**Task data**:
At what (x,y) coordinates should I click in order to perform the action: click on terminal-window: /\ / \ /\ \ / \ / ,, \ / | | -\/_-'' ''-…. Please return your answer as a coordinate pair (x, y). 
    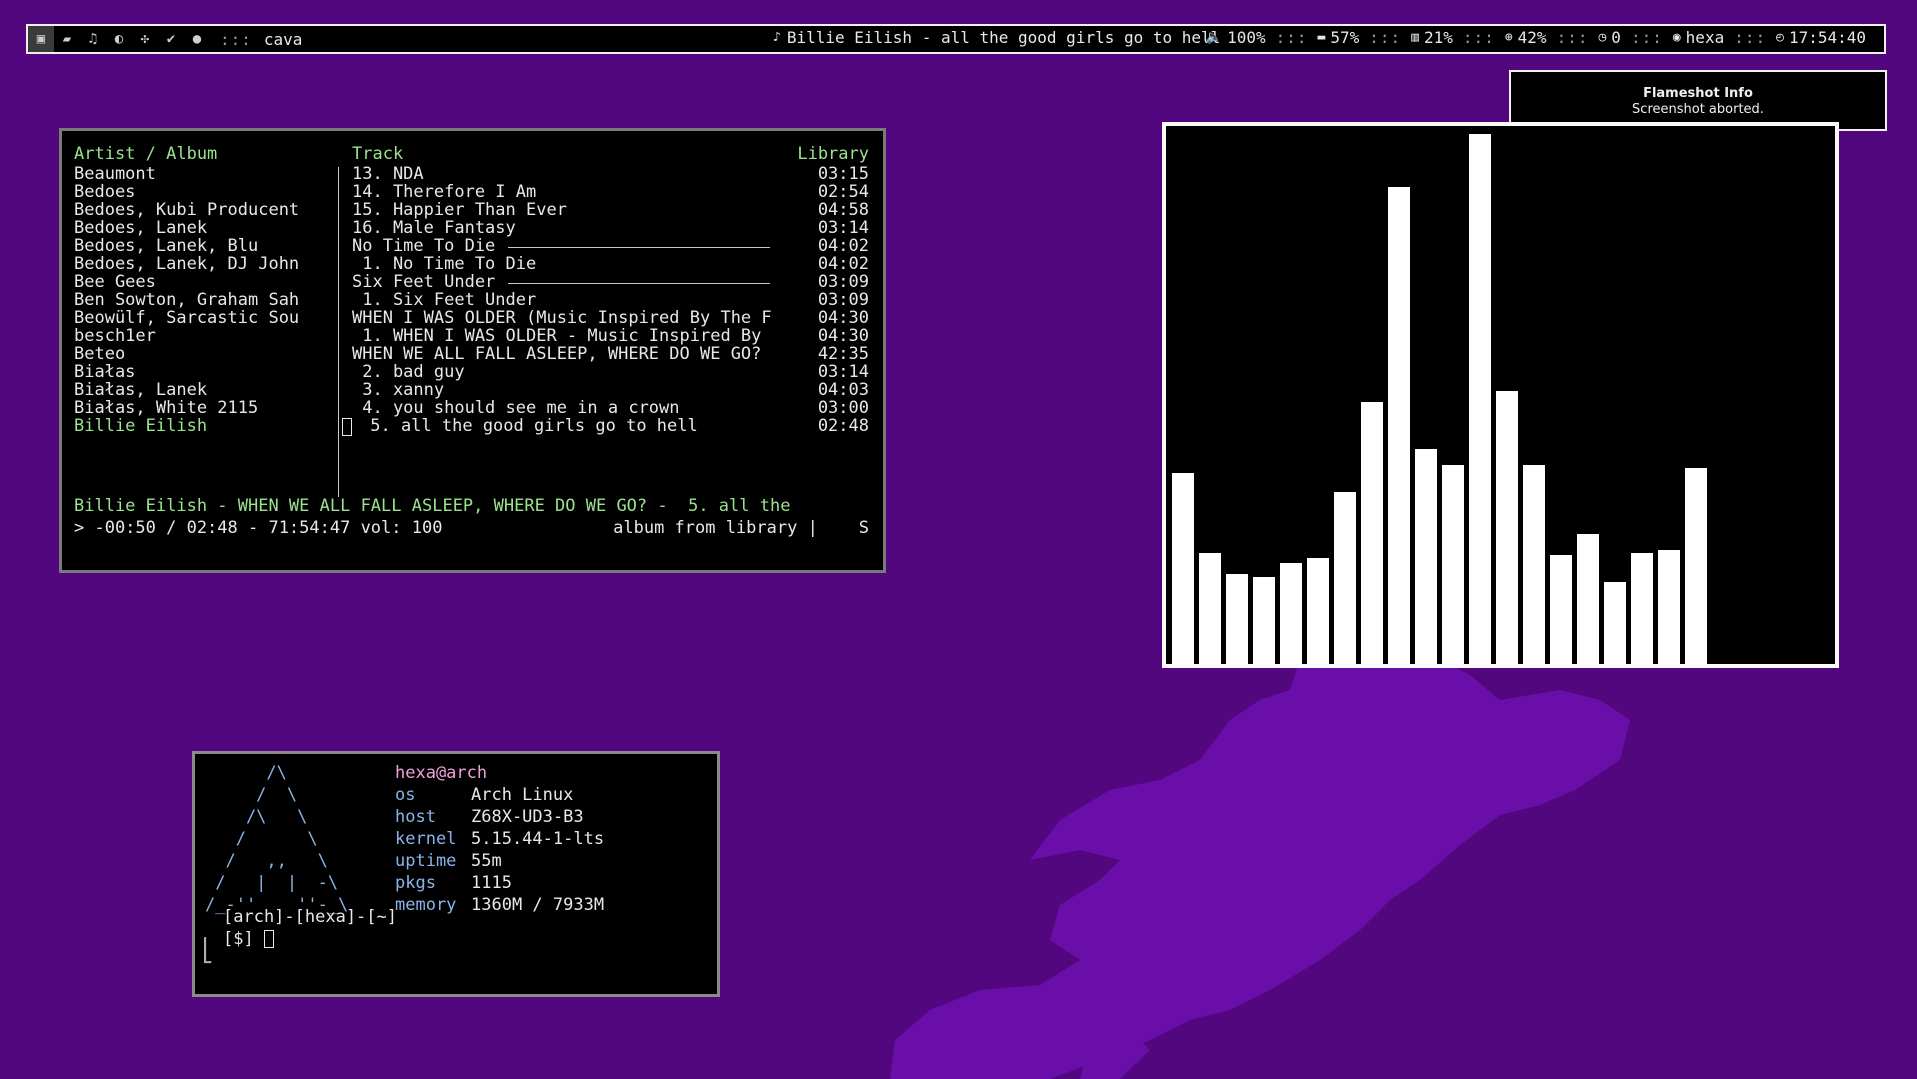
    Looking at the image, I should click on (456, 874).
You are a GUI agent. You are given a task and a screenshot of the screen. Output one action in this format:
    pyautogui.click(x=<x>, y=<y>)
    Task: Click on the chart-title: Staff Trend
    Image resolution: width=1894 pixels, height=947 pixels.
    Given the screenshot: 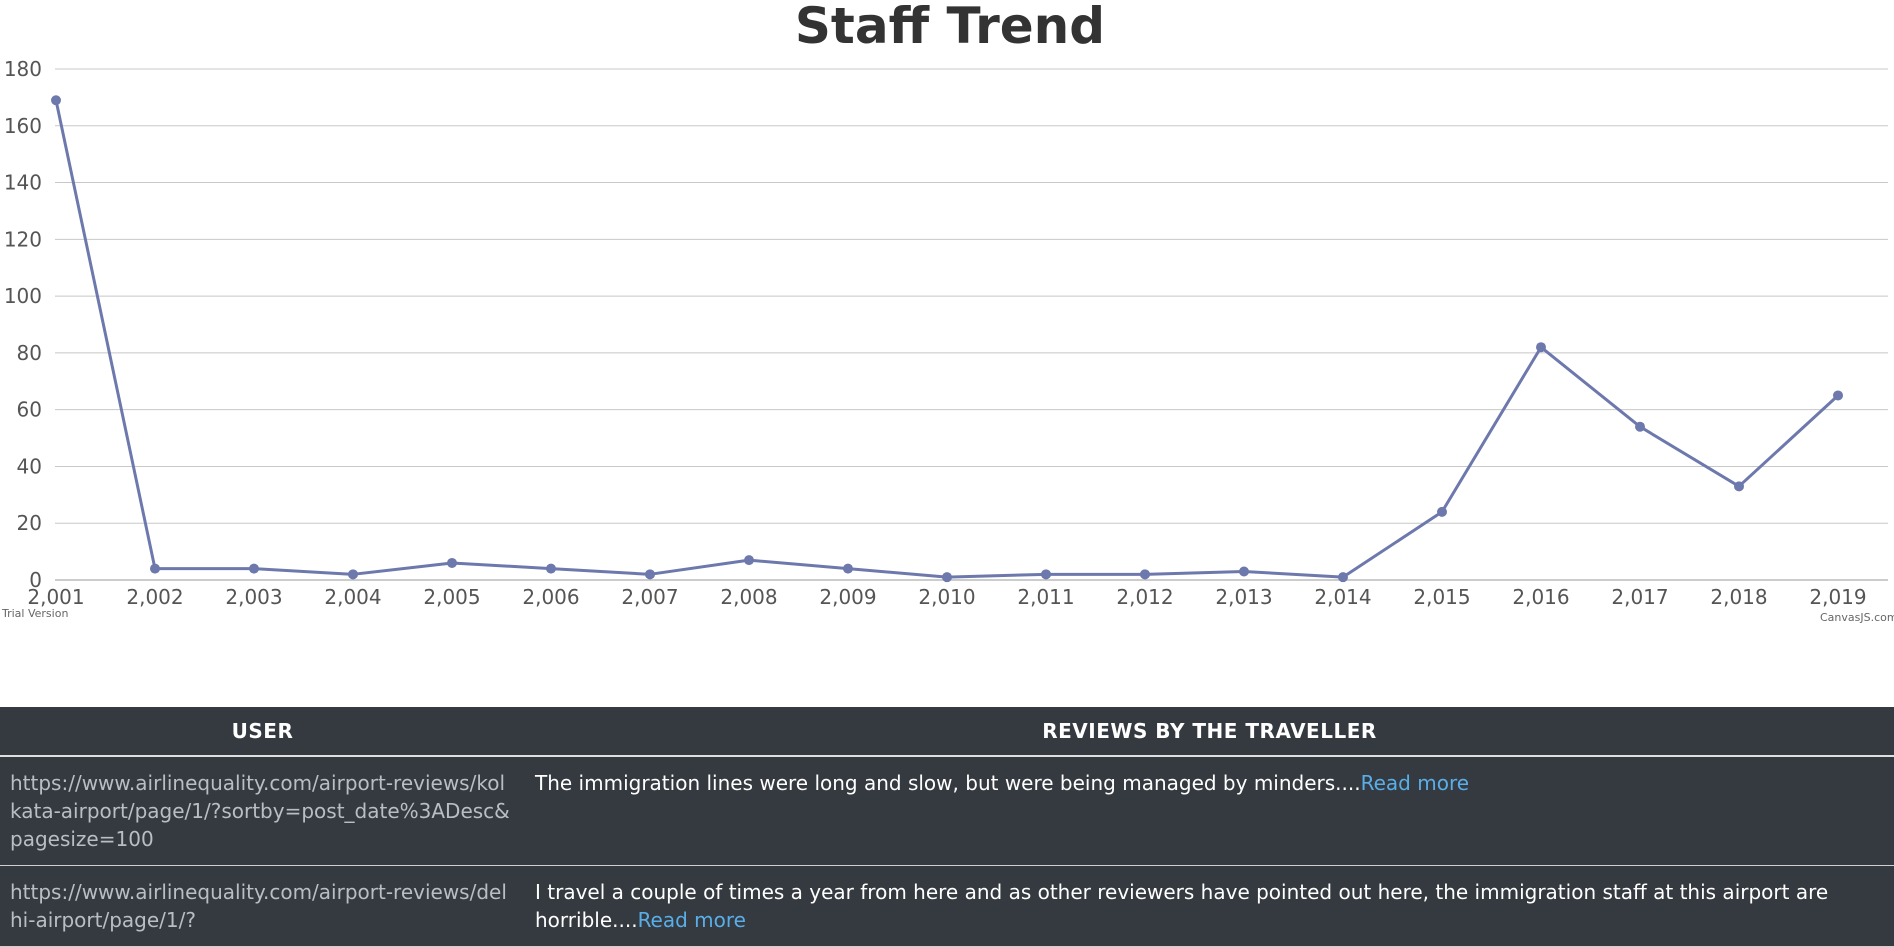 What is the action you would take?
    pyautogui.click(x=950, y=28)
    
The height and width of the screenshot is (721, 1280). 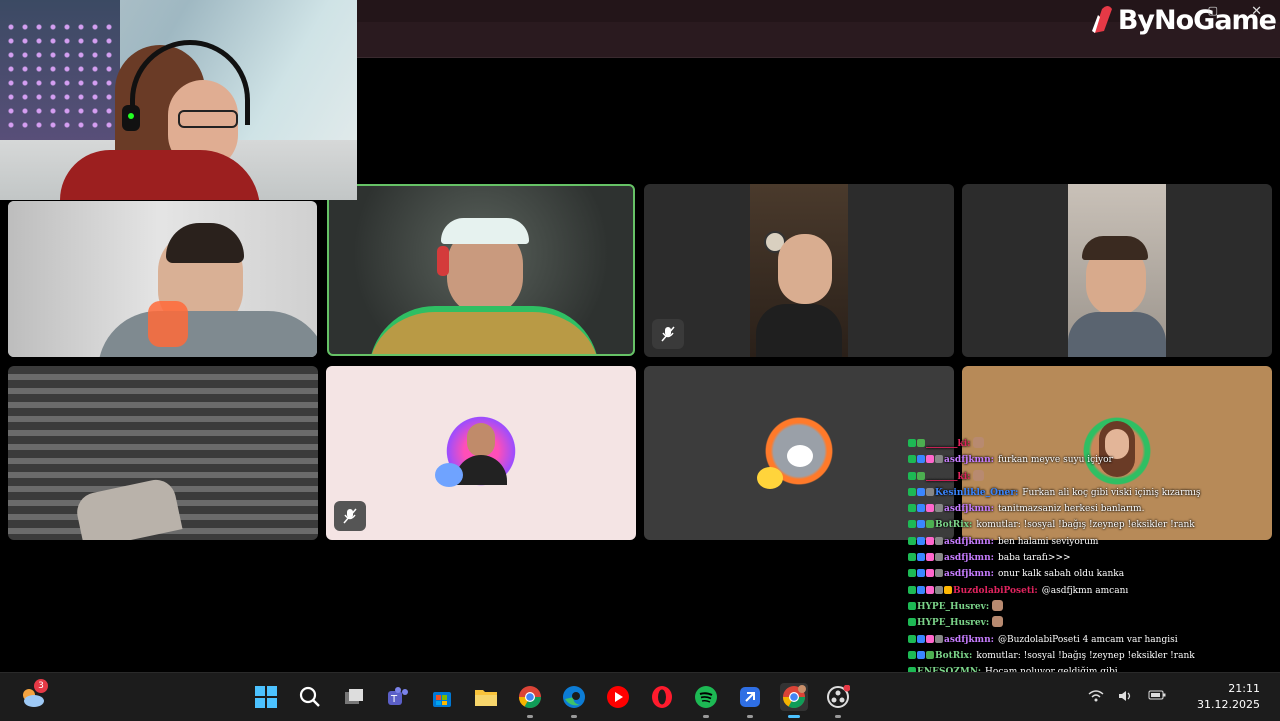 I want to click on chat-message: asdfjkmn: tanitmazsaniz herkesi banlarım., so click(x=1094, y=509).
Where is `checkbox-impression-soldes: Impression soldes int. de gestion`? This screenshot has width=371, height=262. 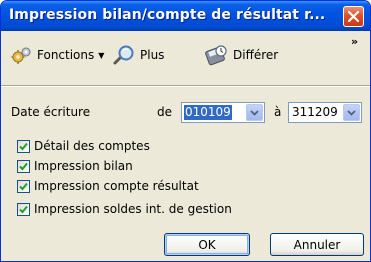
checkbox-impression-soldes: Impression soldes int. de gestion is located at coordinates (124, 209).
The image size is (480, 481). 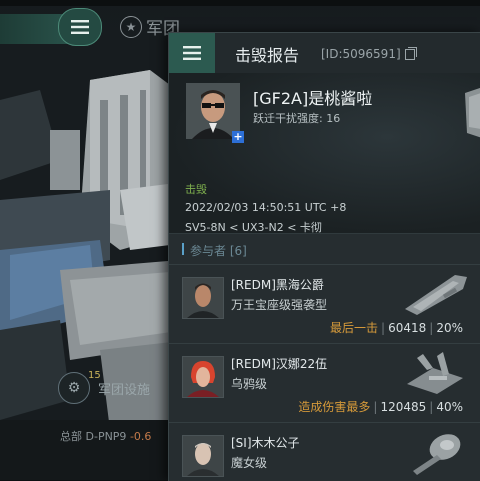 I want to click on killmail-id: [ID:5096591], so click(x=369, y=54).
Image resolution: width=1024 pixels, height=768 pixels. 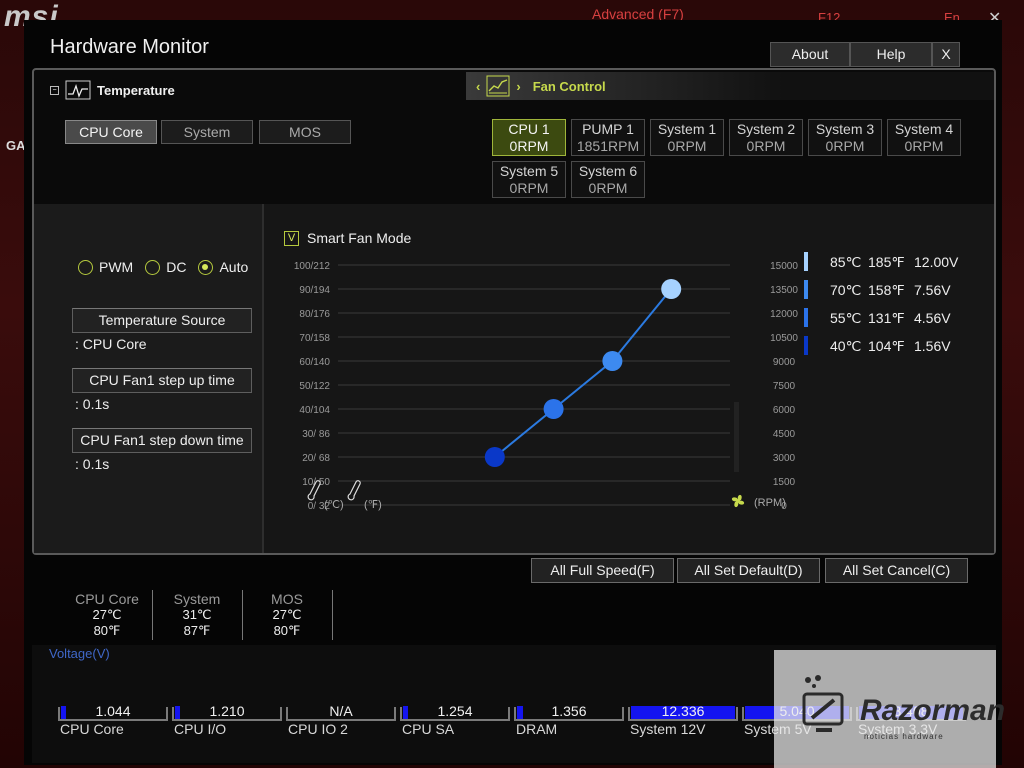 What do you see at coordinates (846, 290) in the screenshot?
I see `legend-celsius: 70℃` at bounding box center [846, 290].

**How to complete this task**: Arrange the lines of the records from the start through the line containing "Looking at the" as a numbered list, omitting blank lines and leaving out the pictures.

**Response to this exercise**:
1. At what (x,y) coordinates should I click in order to perform the action: click on terminal-window: /\ / \ /\ \ / \ / ,, \ / | | -\/_-'' ''-…. Please return your answer as a coordinate pair (x, y). 
2.     Looking at the image, I should click on (456, 874).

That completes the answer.